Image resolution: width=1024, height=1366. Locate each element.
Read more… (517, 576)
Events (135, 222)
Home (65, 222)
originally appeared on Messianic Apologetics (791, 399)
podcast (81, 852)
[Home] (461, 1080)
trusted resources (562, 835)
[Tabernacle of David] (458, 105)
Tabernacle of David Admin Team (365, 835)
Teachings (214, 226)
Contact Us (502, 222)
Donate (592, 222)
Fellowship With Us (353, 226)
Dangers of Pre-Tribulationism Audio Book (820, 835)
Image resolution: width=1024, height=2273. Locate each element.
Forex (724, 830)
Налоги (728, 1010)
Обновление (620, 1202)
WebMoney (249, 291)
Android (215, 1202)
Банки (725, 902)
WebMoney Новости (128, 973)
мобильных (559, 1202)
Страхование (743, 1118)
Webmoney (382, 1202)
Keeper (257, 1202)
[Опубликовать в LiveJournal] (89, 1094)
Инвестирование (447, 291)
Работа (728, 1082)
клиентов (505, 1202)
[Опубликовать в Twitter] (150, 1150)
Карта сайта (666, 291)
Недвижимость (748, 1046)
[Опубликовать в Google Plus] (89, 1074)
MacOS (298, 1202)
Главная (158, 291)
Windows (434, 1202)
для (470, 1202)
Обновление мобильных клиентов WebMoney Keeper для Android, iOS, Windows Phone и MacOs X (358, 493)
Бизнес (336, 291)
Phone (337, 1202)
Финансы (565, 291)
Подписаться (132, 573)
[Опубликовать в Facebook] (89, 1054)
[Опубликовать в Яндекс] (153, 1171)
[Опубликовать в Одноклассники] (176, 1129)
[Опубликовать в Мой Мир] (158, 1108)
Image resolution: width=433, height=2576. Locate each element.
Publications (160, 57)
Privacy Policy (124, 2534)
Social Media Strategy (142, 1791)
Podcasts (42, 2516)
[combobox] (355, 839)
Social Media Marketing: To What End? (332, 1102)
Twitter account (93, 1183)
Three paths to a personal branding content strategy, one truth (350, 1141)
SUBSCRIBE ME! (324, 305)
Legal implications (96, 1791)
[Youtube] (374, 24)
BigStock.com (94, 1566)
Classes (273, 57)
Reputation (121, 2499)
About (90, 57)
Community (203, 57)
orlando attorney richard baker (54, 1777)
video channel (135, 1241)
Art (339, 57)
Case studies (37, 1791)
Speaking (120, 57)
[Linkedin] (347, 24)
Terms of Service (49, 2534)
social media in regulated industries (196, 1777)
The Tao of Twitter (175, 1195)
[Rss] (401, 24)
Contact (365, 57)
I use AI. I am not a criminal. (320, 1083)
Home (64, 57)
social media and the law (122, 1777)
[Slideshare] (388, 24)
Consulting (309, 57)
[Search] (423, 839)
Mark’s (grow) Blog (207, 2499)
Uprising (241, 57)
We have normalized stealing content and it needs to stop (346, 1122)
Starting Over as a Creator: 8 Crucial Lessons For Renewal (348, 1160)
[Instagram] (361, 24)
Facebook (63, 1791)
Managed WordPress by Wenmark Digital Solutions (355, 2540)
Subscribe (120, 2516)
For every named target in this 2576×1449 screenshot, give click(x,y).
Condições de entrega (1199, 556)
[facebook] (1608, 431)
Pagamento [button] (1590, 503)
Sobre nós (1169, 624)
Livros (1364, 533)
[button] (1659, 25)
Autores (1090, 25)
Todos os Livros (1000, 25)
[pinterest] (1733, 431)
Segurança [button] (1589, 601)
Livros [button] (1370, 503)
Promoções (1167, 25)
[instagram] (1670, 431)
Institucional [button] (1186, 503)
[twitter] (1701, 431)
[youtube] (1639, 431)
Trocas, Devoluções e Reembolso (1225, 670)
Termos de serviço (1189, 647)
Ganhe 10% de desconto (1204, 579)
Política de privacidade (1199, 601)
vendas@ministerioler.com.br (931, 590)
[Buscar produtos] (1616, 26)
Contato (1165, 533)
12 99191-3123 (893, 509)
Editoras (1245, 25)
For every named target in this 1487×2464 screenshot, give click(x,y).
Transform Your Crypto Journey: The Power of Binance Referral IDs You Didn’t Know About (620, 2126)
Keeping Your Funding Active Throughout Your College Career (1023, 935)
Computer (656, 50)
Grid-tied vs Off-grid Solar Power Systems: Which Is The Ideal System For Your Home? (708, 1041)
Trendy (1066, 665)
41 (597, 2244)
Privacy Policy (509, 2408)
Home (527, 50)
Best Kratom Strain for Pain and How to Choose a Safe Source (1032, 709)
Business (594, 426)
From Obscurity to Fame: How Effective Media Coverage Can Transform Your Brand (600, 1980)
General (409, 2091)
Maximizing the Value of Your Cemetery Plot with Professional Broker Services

---------------

» DIRECTIONS
From the listing above, return every line that contains the word "David".

» ANSWER TO THE PROBLEM
[Tabernacle of David] (458, 105)
Tabernacle of David Admin Team (365, 835)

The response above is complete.